The words carried no sound, but I felt them all the same. Heavy. Cold. Each sentence rang with inevitability, as though spoken by the universe itself.

And in the pause that followed, I realized—everyone in the room, even Vanitas with his mockery, even Morres with his pragmatism—was standing straighter. More rigid. As if they, too, felt the weight of those words.

The Gravekeeper didn't move again, only waited, empty socket fixed on me as if daring me to press further.

"What is this tome going to be about?" Fallias asked, her voice flat, though she punctuated the question with a lazy yawn. Her eyes didn't match her tone; they were sharp, as if she already suspected the answer.

Morres's expression twitched into something between pride and discomfort. "We sort of answered this already, but we'll go into more detail now." His voice dipped lower, like he was savoring the words. "Terror. Tragedy. Myth. These pages will be soaked in old stories—epics and parables of doom. You'll see no happy endings within them. None. Every line will turn downward, every tale drawn toward collapse. And that's why…" He gestured vaguely toward me, his grin widening. "…you won't be going in alone."

I frowned, tilting my head. "That doesn't make sense. My Arte only allows me to enter."

At that, Morres's grin turned sly, like a magician about to reveal the trick he'd kept up his sleeve all along. "Your Arte does allow more than yourself, Alexander. Just not yet. Not until it's…ripened." He tapped his temple, as if the words were some secret only he understood. "But it doesn't matter anyway. Mine already does."

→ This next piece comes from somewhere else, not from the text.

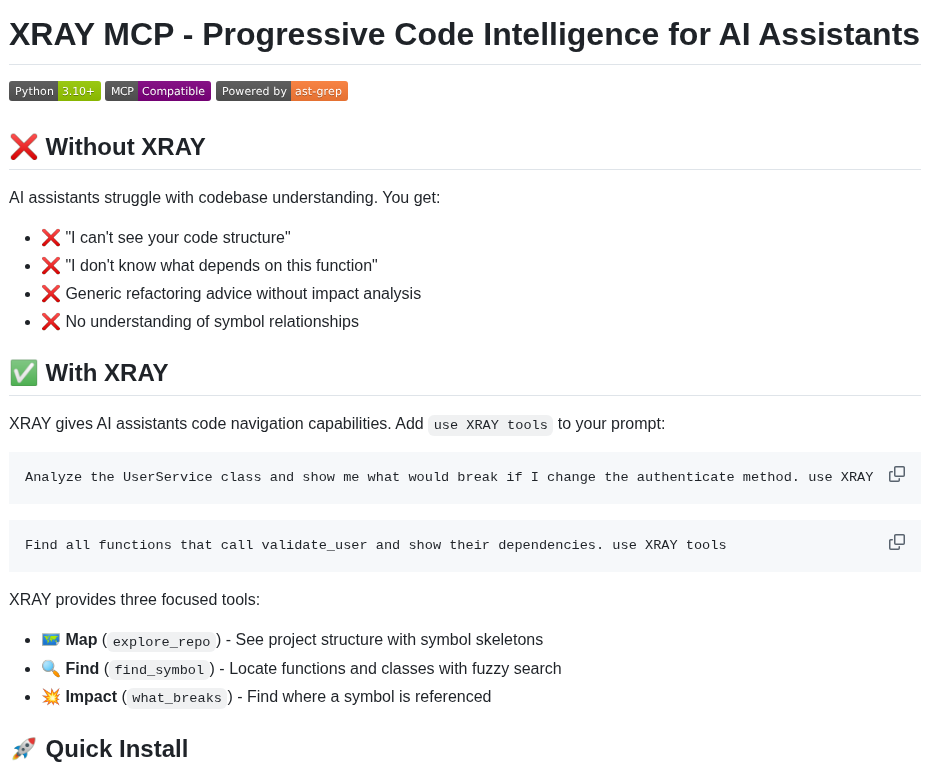
Task: Select the explore_repo inline code
Action: pos(161,641)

Vanitas snorted behind him, clapping mockingly. "Listen to box-boy preen. He thinks he's being cryptic when really he just likes hearing his own voice."

Morres ignored him, eyes still locked on me. "You won't face this alone. The stories we're weaving are too heavy, too jagged. They'll tear at you. So either you all walk through them together, or you'll break before you reach the last page."

Something in the way he said it made the hair on my neck rise. It wasn't a threat, but it wasn't a promise either.

Helpless is the lamb being brought to slaughter.